**Kurze Aufgabe:**
Beantworte anhand des Auszugs über Bianka diese Fragen:
(a) Warum wählte Bianka Sopron als Wohnort?
(b) Welche Monatsgehälter soll die Gewerkschaft in Österreich den Angestellten sichern?
(c) Was geschieht mit dem Bürogebäude in Wien, wenn die Glocke zweiundzwanzig Uhr schlägt?

====== Auszug ======

Der Morgen startete mit den Chinesen, der Abend endete mit den Amerikanern. Rund um den Monatsabschluss gab es immer ein paar Tage, an denen ich erst um Mitternacht oder noch später aus der Arbeit wegkam. Mein Chef bestellte Pizza für mich und die Firma zahlte mir das Taxi, aber das reichte mir nicht. Ich bin vielleicht jung, aber nicht dumm, – erklärt sie bestimmt. – Ich denke, wir Ungarn sind in den Augen der Multis billige Arbeitskräfte, deshalb scheren sich die Manager nicht darum, ob es ihren Angestellten gut geht oder nicht. Die Chefs stehen nicht für ihre Leute ein, und die Angestellten würden einander für eine bessere Position kaltmachen.
 

Bianka hatte eine Wohnung gemietet, weshalb sie sich nicht viel von ihrem Gehalt beiseitelegen konnte, und so viel schon gar nicht, dass sie für ihre Zukunft hätte vorsorgen können. – Da hätte ich auch gleich Verkäuferin werden können. Ich weiß, das ist auch kein einfacher Job, aber dafür hätte ich keine zwei Hochschuldiplome gebraucht – sagt sie mit einer gewissen Empörung in der Stimme. Also machte sie kurzen Prozess und gab ihren Lebenslauf einem in Österreich arbeitenden Verwandten und bekam von einem multinationalen Unternehmen in Wien kurz darauf eine Stelle als Buchhalterin angeboten. Sie nahm die Stelle an und zog nach Sopron. Ihre Wahl fiel deshalb auf Sopron, weil sie sich dort die Miete im Gegensatz zu Wien leisten kann. Das Ganze ist nun knapp ein Jahr her, seither pendelt sie täglich mit dem Zug zwischen den beiden Städten, und am Wochenende hetzt sie dann nach Budapest, denn sie hat in der Zwischenzeit eine weitere Ausbildung begonnen. Und sie hat es nicht bereut.
 
Ich gehe mit einem guten Gefühl in die Arbeit, und das ist es mir alles wert. Ich habe einen eigenen Aufgabenbereich und man traut mir zu, dass ich meine Aufgaben gut meistere. Und was besonders wichtig ist: Die Gewerkschaft hier in Österreich ist sehr stark. Sie setzt sich tatkräftig dafür ein, dass wir den versprochenen zusätzlichen freien Tag und das 13. und 14. Monatsgehalt auch wirklich bekommen. Sie engagiert sich dafür, dass immer mehr Arbeit auch im Home-Office erledigt werden kann, außerdem steht hier die 38-Stunden-Woche auf der Tagesordnung. In Wien ist es natürlich unvorstellbar, dass ich bis Mitternacht im Büro bleibe! Wenn die Glocke zweiundzwanzig Uhr schlägt, wird das gesamte Bürogebäude geschlossen.

====== Inhalt des Datensatzes ======

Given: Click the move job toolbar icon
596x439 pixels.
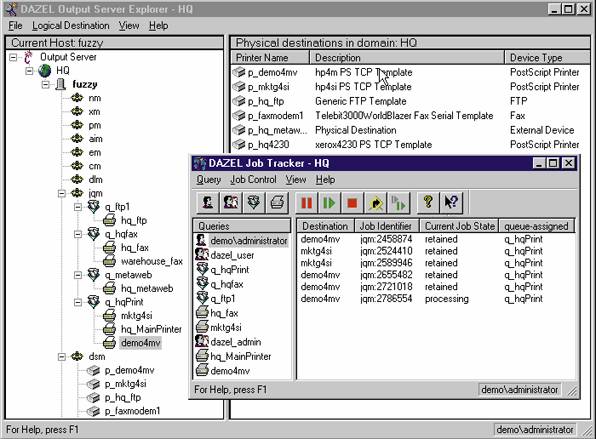Looking at the screenshot, I should click(x=375, y=203).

======

**Ergebnis:**
(a) Weil sie sich dort die Miete leisten kann, anders als in Wien.
(b) Das 13. und 14. Monatsgehalt.
(c) Das gesamte Bürogebäude wird geschlossen.